### YOUR GOAL
Filter on the word "computer": copy each matching line from the listing below.

### RECORD EXTRACTS
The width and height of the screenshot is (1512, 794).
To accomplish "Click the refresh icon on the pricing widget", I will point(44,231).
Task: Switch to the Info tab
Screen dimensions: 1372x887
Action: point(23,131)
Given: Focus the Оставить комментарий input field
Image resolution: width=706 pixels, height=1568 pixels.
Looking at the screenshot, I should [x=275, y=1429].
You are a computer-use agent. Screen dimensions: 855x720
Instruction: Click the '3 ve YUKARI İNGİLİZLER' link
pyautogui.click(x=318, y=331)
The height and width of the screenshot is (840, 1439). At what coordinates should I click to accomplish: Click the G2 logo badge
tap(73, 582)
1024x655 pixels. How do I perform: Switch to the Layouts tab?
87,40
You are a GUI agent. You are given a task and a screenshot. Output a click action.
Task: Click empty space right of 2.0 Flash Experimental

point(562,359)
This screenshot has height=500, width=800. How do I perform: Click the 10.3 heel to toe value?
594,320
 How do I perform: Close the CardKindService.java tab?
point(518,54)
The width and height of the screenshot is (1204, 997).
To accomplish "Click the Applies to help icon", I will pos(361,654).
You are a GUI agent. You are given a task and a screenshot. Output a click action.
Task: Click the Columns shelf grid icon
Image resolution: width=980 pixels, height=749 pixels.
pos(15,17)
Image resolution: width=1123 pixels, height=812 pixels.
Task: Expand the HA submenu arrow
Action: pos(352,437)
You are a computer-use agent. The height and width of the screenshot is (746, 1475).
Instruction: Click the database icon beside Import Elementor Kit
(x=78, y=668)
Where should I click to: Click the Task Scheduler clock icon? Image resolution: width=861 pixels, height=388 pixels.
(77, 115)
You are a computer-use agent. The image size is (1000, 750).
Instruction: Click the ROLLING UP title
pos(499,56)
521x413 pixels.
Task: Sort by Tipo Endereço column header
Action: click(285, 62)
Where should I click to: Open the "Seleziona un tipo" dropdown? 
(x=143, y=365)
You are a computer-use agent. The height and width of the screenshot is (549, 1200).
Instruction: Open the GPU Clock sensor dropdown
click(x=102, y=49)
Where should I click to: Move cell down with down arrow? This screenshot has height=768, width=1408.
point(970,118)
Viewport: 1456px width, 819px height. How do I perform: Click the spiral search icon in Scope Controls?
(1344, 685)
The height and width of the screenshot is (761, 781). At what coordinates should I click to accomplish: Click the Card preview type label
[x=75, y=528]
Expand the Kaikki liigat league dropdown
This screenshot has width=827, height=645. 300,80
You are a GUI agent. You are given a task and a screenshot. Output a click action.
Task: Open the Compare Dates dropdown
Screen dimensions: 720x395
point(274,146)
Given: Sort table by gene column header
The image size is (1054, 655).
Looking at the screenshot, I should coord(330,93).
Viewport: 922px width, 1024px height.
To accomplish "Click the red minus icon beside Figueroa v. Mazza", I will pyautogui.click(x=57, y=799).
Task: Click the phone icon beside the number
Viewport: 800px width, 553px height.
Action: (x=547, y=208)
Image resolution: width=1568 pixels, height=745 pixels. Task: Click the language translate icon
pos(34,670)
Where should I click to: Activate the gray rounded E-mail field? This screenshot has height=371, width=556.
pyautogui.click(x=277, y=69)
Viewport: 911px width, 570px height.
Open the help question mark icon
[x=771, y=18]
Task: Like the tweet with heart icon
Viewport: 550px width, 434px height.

### OUTPUT OF THE EXERCISE
You are a computer-use agent. Screen dimensions: 855x720
You are a computer-use agent. The height and width of the screenshot is (746, 1475).
You are a computer-use agent. The image size is (1000, 750).
You are a computer-use agent. The height and width of the screenshot is (549, 1200).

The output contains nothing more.